TASK STATEMENT –
Convert everything from the line containing "Open the BLOG menu item" down to the line containing "(x=737, y=74)" into a JSON list of strings, one string per line, omitting blank lines and leaving out the pictures.

PROVIDED INFORMATION –
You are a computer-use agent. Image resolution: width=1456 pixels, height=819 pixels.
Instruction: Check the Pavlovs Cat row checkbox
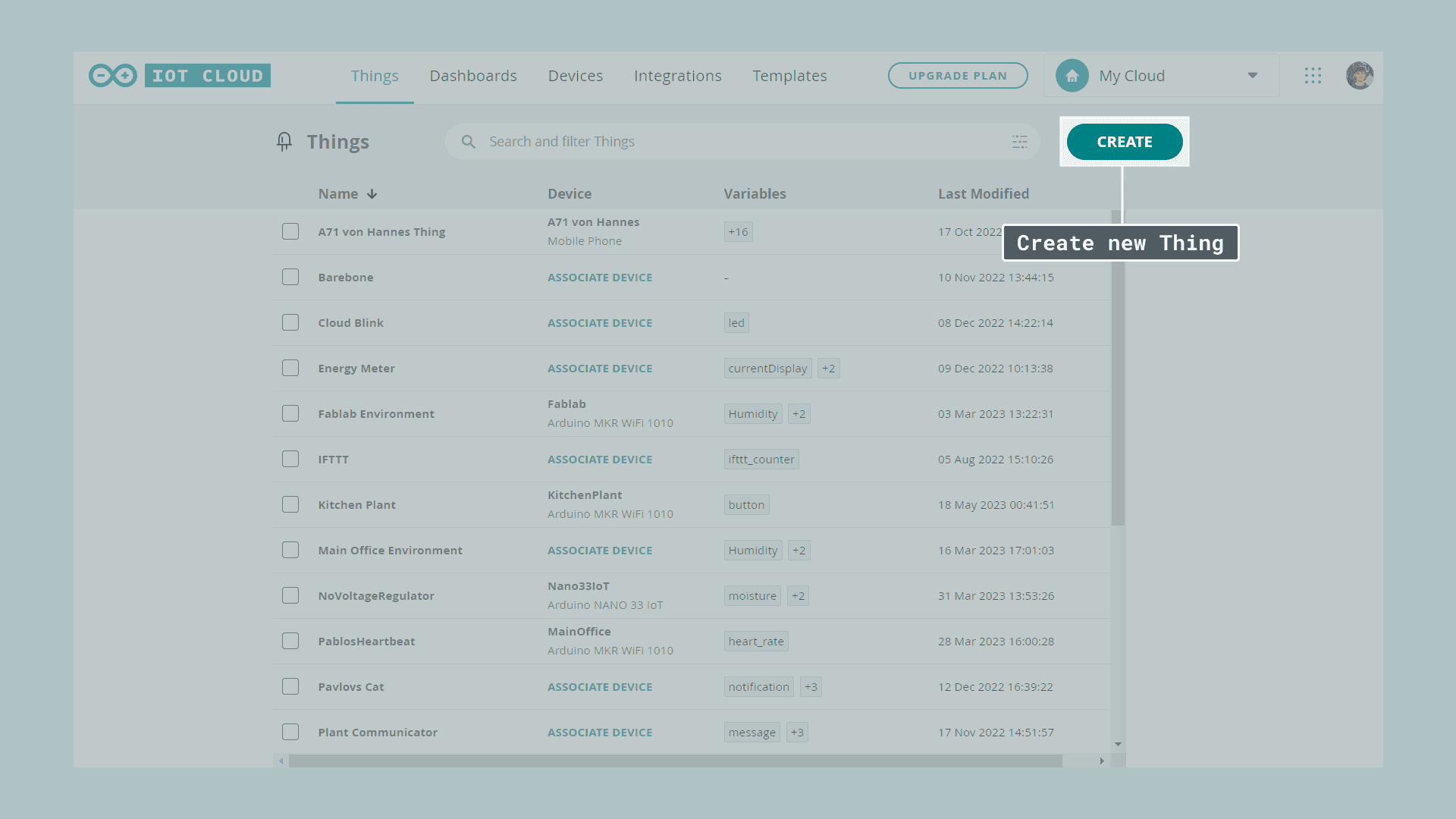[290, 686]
--
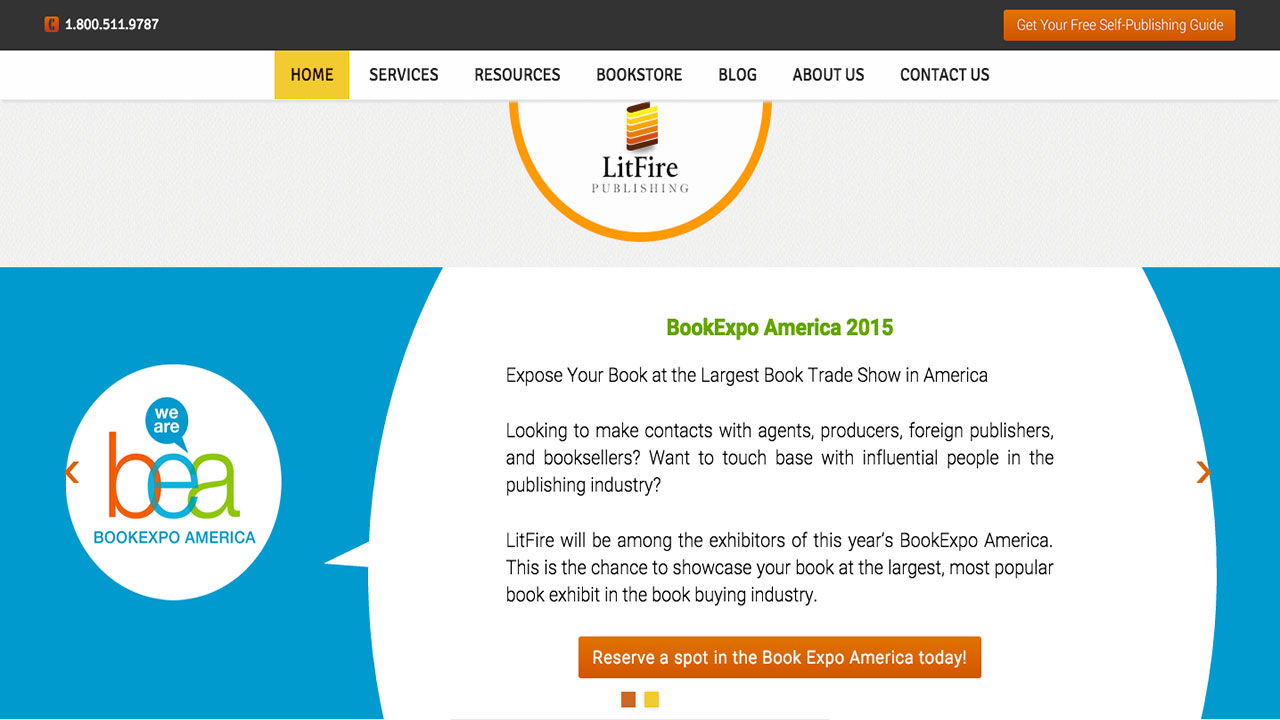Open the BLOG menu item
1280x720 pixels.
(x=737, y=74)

OUTPUT FOR THIS EXERCISE –
[
  "Open the BLOG menu item",
  "1280x720 pixels.",
  "(x=737, y=74)"
]